A powerful advertising campaign launched today by Pancreatic Cancer Action, ultimately aims to encourage the general public to take a trip to the doctor if they suspect they have early symptoms of pancreatic cancer, which over 8000 people are diagnosed with each year.
The five-year survival rate of pancreatic cancer, the fifth deadliest cancer in the UK, is just 3%. While survival rates of many cancers have improved significantly over 40 years, this shockingly low survival rate has not changed at all.
The ads – featuring real pancreatic cancer patients saying they wish they had another cancer – presents the general public with the terrible prognosis that every pancreatic cancer patient currently faces upon diagnosis.

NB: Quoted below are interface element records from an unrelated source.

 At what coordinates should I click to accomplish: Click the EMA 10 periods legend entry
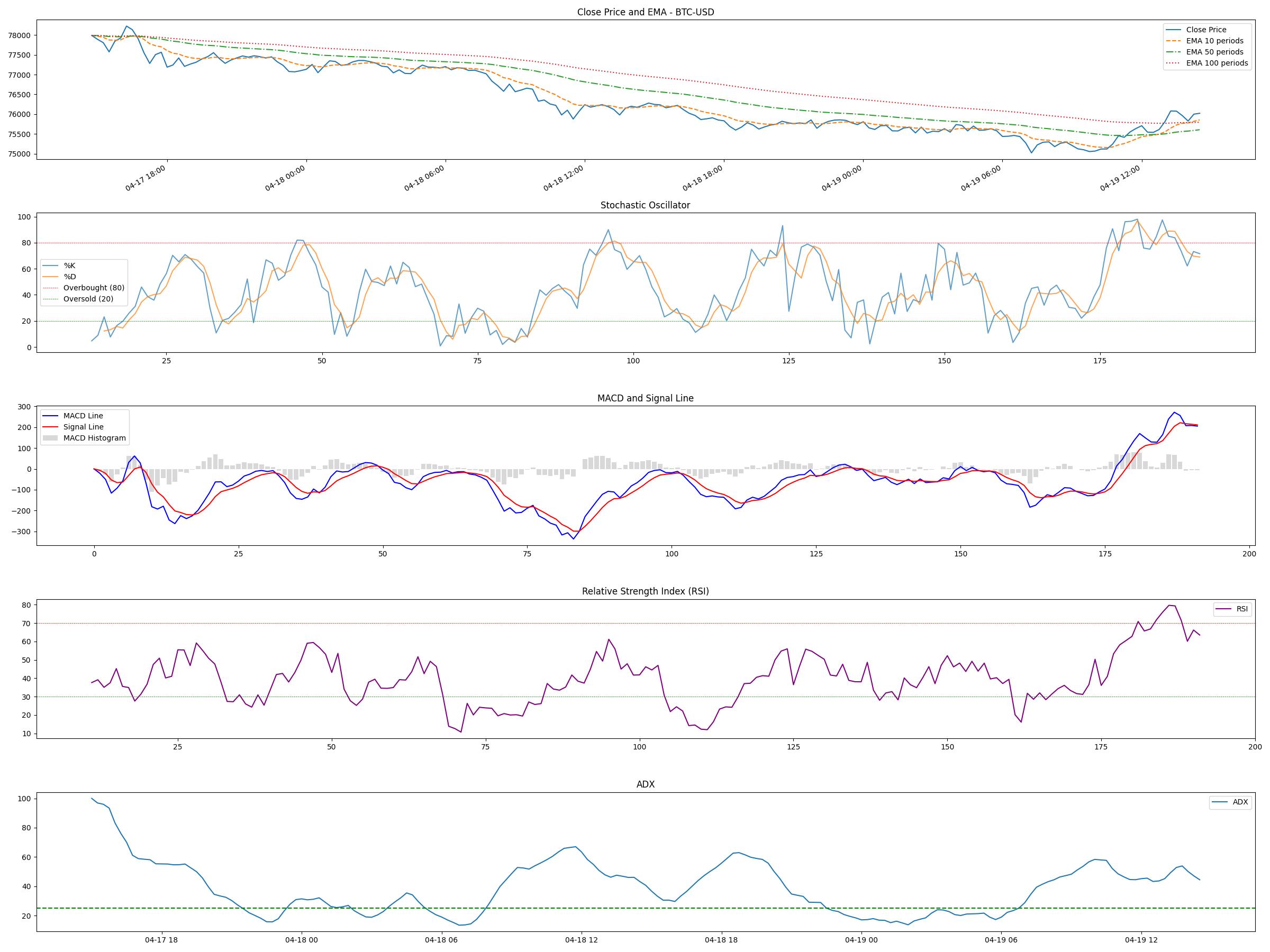pyautogui.click(x=1214, y=41)
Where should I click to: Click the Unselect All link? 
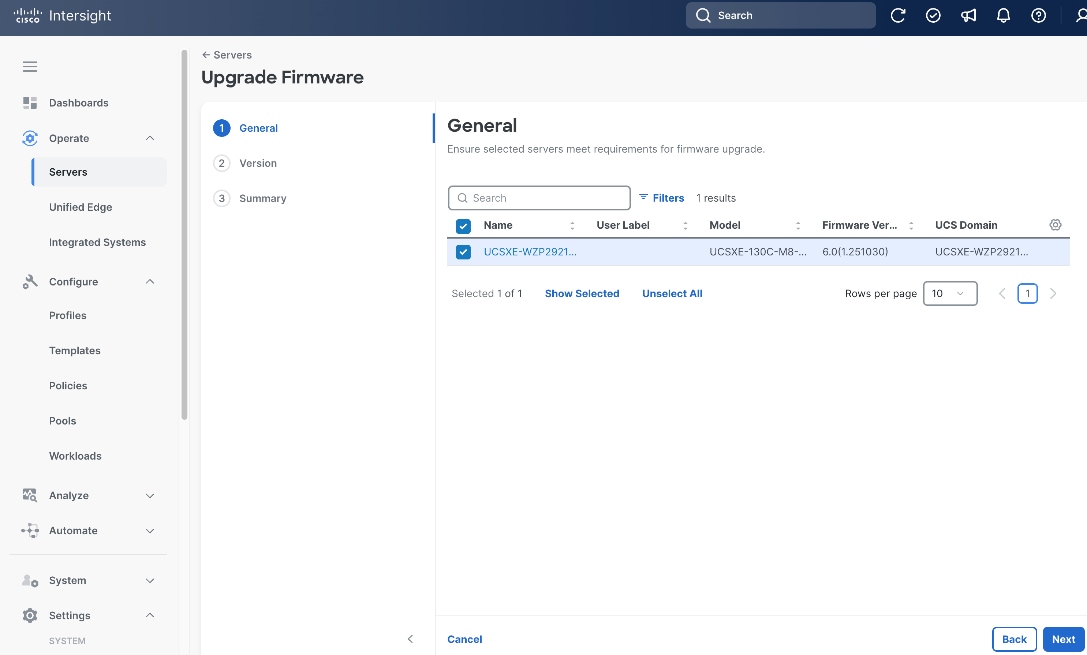pos(672,293)
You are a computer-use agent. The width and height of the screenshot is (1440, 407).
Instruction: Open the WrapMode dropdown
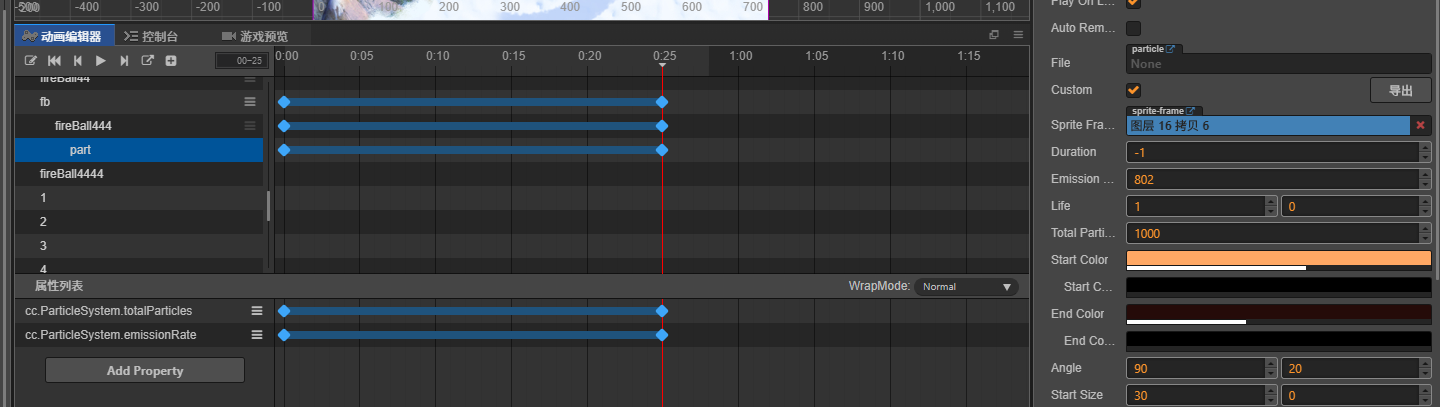(x=966, y=287)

Due to lack of awareness of the disease and symptoms, people are often diagnosed too late for surgery, which is currently the only cure. The average life expectancy most people will face is just four to six months.
“We are sorry if this campaign upsets anyone and our heart goes out to anyone affected by cancer. All types of cancer are horrific and the last thing I would wish on anyone,” says Ali Stunt, founder of Pancreatic Cancer Action and a rare survivor of pancreatic cancer.
“Our advert is not stating that someone wished they had cancer but rather they wish they could swap pancreatic cancer with a cancer that gives them a better chance of survival.
“We have no doubt that the campaign is a hard-hitting one,” continues Ali. “The terrible outcome that people face if they are diagnosed too late means we have to shout really, really loud to raise awareness of this grim disease.”
Pancreatic Cancer Action is committed working towards earlier diagnosis. The charity is focused on educating the public and medical community as well as funding research into early diagnosis. They also campaign for more funding from the government, which currently stands at less than one per cent of all research funding.
“Ultimately we want to see a dramatic increase in the number of people that survive this awful cancer. While no early detection device exists, awareness of the symptoms of pancreatic cancer is key to saving lives.”